Clytemnestra Is a Fiercely Feminist New Take on One of Greek Mythology’s Most Wicked Women

One of the most satisfying trends in publishing over the past few years has been the rise of the feminist mythological retelling, stories explicitly aimed at reevaluating and reassessing some of Western literature’s most famous foundational stories by putting oft-ignored or allegedly villainous women at their centers. Clytemnestra is perhaps one of Greek mythology’s most frequently revisited (and reviled) figures—she appears in ancient works ranging from Homer to Aeschylus to Sophocles and is a woman whose motives and impact we’re still trying to unpack in contemporary works today.
Authors like Jennifer Saint (Elektra) and Natalie Haynes (A Thousand Ships) have included her as a perspective character in their recent novels, but Costanza Casti’s Clytemnestra is the first to put the Spartan princess (and future Mycenaen queen) and her story front and center. But the trick of this novel, and what ultimately makes it such a compelling read, is its determination to depict its titular character as a complete and fully realized woman, a figure who is more than her worst deeds and whose story is worth telling in its own right.

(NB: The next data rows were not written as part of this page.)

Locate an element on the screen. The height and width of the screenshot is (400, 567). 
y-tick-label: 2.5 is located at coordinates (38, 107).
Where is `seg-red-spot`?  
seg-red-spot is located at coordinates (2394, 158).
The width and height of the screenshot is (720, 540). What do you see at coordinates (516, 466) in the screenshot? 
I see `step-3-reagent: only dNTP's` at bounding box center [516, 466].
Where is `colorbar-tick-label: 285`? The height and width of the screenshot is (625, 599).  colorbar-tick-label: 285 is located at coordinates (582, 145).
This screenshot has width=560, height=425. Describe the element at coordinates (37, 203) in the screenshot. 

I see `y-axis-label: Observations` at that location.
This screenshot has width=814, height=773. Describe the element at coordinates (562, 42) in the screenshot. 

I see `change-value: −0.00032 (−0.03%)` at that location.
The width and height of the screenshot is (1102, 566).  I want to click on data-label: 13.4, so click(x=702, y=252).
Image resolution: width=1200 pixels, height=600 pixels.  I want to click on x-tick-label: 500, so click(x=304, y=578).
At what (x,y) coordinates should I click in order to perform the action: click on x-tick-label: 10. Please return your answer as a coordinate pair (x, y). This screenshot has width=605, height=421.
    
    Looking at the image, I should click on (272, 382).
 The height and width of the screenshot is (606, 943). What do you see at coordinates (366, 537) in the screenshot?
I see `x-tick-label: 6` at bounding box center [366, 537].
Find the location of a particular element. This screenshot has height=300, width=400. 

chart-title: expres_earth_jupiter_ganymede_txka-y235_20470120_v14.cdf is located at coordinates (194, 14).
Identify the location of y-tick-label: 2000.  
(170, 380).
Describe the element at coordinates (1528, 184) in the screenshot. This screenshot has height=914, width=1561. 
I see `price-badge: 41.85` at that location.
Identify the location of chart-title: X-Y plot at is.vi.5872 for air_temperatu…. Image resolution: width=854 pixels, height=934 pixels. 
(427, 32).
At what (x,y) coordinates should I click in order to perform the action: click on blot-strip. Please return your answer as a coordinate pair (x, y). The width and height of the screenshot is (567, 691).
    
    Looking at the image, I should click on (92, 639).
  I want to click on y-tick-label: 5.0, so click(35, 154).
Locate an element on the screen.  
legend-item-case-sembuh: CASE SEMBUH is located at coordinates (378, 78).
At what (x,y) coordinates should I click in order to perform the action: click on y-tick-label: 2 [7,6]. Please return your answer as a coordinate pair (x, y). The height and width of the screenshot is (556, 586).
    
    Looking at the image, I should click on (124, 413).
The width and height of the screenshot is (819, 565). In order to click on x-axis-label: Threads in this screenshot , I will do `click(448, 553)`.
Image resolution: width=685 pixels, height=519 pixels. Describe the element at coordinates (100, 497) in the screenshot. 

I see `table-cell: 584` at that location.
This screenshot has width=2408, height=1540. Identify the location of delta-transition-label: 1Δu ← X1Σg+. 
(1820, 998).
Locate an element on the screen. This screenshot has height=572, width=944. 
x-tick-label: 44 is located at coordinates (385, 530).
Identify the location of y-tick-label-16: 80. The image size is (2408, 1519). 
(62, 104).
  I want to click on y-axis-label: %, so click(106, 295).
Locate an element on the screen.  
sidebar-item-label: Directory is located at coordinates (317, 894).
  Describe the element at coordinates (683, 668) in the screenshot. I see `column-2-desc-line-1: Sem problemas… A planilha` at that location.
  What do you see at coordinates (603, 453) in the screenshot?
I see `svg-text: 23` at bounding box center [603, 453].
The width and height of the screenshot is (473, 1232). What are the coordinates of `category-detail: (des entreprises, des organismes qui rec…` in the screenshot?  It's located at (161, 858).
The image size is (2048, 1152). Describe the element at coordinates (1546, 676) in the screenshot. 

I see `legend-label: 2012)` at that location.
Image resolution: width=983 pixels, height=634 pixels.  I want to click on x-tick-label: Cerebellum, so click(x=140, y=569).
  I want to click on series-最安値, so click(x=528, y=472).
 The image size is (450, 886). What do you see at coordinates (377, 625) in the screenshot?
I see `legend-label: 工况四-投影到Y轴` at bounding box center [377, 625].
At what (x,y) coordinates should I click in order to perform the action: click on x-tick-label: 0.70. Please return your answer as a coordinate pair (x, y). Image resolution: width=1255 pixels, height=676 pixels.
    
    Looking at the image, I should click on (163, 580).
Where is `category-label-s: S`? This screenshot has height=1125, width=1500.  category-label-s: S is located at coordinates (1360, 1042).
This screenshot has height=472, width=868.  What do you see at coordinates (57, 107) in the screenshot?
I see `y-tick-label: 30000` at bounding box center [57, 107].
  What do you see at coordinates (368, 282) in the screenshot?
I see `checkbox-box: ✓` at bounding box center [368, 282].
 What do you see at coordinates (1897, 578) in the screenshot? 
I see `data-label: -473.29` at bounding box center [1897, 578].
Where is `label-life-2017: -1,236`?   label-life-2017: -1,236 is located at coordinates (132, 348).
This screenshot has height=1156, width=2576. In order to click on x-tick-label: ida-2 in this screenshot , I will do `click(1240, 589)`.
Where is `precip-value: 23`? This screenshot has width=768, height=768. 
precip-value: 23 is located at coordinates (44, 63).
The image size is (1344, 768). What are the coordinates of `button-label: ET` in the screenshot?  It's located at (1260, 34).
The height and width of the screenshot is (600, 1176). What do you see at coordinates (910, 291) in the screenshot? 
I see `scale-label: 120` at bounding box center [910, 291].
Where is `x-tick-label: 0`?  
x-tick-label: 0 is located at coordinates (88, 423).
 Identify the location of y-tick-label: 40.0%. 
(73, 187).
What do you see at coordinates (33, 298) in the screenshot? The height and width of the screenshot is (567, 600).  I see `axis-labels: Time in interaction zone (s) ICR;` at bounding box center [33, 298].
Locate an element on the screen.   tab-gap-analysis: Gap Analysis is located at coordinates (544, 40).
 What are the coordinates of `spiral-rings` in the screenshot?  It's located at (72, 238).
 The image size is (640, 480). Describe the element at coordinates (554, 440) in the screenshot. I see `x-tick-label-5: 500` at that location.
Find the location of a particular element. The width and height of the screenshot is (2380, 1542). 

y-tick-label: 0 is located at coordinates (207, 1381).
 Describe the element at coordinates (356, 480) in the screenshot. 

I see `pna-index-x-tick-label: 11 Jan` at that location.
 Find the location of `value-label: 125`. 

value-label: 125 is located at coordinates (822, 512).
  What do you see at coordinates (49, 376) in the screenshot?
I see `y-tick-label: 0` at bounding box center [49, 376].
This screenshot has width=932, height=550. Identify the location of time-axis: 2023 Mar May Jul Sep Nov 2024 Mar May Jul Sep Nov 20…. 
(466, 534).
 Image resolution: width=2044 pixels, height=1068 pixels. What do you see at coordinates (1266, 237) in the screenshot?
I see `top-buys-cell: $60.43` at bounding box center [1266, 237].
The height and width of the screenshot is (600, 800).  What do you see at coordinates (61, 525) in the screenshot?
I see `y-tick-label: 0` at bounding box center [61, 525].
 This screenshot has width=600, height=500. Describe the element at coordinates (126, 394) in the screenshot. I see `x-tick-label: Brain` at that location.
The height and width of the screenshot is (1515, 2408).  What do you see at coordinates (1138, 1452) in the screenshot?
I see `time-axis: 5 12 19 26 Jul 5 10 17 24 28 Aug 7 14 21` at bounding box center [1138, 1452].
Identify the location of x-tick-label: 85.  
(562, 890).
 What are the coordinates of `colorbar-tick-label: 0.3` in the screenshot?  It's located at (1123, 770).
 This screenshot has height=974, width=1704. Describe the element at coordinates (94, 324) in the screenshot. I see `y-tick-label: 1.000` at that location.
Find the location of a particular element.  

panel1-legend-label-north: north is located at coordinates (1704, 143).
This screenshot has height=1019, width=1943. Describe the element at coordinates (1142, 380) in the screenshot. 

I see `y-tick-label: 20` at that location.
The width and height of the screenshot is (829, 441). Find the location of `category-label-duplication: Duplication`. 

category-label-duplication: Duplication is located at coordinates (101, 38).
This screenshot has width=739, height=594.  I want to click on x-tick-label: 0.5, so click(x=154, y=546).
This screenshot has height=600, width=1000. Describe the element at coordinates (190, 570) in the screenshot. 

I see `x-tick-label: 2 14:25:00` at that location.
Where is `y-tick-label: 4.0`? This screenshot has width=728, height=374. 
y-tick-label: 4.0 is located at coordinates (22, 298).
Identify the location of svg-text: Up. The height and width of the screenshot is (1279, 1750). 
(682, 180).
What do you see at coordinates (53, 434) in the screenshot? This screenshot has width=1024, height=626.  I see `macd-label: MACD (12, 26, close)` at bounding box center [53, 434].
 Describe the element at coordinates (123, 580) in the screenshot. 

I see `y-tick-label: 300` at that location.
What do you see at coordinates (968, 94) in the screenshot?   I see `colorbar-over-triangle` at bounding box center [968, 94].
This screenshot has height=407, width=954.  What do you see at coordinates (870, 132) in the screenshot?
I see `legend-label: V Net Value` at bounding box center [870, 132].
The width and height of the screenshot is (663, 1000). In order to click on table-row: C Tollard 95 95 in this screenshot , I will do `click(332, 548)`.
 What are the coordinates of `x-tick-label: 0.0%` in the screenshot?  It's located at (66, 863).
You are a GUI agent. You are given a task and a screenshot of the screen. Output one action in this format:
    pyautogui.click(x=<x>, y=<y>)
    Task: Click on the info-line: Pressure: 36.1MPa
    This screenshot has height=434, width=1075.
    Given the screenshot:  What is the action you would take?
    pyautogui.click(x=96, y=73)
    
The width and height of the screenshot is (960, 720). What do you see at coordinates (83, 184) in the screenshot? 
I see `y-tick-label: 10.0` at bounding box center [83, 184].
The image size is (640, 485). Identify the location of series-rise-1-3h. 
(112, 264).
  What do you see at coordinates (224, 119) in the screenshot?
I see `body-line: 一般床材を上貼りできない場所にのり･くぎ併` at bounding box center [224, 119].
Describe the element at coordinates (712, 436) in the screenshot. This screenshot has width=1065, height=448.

Casati’s debut spends less than a quarter of its length on the events that most people associate with the name “Clytemnestra”—the sacrifice of her daughter Iphigenia in the name of a fair wind for Greece’s soldiers, her violent plot to take revenge against her husband for his involvement in her child’s murder, and her lengthy rule over the kingdom of Mycenae while Agamemnon is at war in Troy. The reason we are all fairly familiar with that part of her story is, of course, that it’s a bloody tale of a bad woman who kills a supposedly heroic man, and which casts a mother’s rage and grief over the death of her child as somehow less than a king’s right to glory and conquest. But, intriguingly, that’s not the part of her story that Casati’s terribly interested in exploring. We’ve seen it before, after all.
Instead, Clytemnestra spends much of its time on its titular character’s origins, and in doing so, it manages to make the essential plot beats of a story we all know the ending to feel fresh and new. The grim conclusion of her life is given a sweeping, tragic, and painfully personal feel by making it part of a larger pattern of suffering and survival, and Clytemnestra’s desire for revenge and control of her fate is presented as something that’s been building throughout her story.